Where does the pain tend to occur in a story? Where the ordinary world meets an inciting incident, where everything is thrown out of balance and nothing will be well again until that balance is restored. When R2D2 plays Luke Skywalker the message from Princess Leia, it sets him off on a journey full of conflict and danger, the same thing happens when Harry Potter learns he is a wizard. In a rom-com we know that initial meet-cute is going to take our couple on a journey of precipitous highs and crushing lows, in a thriller when the first body turns up, we know there will be more before the story is out. It’s the moment everything changes. Because change is pain. In a business story it is where intention hits obstacle, where the customer suddenly has a problem.
No one is expecting you to depress the hell out of them, or scare them witless. Just make an effort to at least meet us halfway and tell it like it is. Today’s customers expect no less. They want a story that makes sense, that reflects the world they live in. If your story aligns with that, they will share it and re-tell it for you, again and again and again.
Here’s a quick example.
Sainsbury versus Sainsbury.
Two campaigns which went out within months of each other, earlier this year. One works a lot better than the other, because it’s rooted in a recognisable reality. Take a look.

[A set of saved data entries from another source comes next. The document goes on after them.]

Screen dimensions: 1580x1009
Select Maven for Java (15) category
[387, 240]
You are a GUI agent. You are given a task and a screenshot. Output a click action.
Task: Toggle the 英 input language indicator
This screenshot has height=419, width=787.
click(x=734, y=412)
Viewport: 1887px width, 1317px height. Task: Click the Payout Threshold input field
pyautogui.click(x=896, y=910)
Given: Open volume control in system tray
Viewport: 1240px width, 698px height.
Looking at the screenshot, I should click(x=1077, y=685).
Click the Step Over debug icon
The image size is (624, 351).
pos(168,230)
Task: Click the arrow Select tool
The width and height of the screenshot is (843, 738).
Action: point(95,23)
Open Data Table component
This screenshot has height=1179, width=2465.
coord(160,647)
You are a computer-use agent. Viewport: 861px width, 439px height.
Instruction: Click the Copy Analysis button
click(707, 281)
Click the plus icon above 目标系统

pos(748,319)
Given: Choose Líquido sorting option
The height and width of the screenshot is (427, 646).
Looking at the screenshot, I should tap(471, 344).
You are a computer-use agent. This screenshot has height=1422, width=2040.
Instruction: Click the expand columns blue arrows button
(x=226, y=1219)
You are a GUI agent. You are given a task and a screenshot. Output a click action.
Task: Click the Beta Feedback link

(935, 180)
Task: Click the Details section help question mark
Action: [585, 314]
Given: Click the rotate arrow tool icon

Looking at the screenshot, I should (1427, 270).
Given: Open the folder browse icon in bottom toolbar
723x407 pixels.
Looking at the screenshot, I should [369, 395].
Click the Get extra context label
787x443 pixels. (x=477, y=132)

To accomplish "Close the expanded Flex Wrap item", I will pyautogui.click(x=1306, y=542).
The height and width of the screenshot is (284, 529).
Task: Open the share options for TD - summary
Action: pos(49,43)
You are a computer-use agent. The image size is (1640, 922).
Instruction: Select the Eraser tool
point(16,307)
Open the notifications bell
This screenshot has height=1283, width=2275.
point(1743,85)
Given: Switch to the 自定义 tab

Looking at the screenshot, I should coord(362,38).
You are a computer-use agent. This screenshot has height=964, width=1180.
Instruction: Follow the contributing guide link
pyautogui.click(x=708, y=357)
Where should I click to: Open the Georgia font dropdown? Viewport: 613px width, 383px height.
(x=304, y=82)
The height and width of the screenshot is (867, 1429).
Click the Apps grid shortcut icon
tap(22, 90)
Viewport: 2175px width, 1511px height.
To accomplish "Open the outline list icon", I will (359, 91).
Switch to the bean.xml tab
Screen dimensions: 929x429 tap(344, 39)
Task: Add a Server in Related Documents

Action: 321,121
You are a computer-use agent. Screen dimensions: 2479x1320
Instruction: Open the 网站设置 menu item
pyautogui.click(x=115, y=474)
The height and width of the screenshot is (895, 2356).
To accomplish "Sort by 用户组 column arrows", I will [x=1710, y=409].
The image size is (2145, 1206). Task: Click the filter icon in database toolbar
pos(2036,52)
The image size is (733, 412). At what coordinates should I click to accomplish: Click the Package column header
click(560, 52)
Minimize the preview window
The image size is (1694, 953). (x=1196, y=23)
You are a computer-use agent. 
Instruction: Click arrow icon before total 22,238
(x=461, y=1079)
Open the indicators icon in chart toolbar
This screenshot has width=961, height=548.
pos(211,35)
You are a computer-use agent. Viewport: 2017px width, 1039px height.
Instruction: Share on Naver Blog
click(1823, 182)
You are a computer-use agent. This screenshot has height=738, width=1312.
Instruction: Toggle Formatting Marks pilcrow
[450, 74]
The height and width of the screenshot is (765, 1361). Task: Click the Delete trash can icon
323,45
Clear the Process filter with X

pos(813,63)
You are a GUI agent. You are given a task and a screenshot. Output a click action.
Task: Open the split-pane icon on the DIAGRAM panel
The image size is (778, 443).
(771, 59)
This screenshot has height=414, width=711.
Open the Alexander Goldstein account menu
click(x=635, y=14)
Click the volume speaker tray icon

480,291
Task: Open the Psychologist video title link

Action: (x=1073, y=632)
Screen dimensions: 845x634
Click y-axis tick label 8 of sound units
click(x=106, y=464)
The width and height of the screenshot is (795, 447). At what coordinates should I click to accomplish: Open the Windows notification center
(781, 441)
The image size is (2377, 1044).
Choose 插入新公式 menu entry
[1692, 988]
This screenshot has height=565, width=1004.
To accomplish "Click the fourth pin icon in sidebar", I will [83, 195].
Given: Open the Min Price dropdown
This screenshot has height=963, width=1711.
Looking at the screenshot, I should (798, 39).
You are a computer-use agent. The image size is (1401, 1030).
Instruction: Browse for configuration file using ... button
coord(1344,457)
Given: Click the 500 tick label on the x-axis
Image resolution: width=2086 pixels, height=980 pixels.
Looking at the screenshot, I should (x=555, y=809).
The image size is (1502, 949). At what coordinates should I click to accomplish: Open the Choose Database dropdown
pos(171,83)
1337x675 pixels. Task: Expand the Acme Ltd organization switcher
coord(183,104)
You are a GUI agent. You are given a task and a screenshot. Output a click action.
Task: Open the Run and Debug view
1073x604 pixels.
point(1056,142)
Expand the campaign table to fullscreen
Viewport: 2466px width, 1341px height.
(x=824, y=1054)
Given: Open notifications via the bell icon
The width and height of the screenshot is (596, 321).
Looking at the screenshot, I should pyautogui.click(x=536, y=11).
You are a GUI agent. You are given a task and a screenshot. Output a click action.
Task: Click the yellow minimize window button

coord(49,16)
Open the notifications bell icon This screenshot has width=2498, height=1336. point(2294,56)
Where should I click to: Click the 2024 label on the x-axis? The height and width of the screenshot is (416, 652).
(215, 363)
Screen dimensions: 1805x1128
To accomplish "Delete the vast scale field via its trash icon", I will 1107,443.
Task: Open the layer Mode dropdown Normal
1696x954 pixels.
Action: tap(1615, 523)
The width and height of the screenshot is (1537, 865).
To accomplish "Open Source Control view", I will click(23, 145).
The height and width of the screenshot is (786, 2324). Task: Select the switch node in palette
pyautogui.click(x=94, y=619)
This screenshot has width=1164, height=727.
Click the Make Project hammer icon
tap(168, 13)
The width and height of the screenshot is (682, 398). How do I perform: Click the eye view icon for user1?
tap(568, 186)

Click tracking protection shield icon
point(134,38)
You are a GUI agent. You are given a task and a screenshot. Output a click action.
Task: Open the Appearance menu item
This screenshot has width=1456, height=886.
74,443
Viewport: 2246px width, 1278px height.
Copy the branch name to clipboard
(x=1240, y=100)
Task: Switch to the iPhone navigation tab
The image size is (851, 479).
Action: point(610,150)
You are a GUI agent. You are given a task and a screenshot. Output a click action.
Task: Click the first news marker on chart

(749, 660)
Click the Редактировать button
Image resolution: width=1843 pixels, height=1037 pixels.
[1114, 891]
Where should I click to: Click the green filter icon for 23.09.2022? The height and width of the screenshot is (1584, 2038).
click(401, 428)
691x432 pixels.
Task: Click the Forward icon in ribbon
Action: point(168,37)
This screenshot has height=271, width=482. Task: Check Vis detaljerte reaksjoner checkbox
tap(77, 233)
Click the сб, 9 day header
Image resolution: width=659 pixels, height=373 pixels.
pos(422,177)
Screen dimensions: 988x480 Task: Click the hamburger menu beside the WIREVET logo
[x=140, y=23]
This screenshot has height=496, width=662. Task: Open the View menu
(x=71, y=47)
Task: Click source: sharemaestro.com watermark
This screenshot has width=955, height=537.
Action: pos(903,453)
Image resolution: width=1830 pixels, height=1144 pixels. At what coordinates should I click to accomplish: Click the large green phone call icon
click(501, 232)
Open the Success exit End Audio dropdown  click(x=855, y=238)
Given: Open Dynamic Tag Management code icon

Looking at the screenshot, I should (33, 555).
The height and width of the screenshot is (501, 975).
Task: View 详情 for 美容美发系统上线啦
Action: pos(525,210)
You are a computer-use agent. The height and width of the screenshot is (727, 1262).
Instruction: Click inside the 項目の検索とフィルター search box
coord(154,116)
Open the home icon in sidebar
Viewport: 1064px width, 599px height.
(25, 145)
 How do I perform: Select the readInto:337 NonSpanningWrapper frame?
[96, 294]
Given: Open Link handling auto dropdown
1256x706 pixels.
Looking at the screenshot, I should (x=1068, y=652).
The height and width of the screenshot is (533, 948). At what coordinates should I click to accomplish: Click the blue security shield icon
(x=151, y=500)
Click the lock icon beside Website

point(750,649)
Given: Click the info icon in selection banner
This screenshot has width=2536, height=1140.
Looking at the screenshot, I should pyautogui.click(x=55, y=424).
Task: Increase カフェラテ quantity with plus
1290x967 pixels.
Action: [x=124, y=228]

See what I mean? One is all very well but actually pretty irritating. The ad tries to hit you with a big happy stick. Nobody dances and sings like that in their kitchen. Not sober, anyway.
The other just works, because anyone who has worked a day from hell has looked forward to it ending. It’s rooted in a truth that we all recognise. It treats us with intelligence and respect.
It’s not rocket-science. It’s life. It’s story.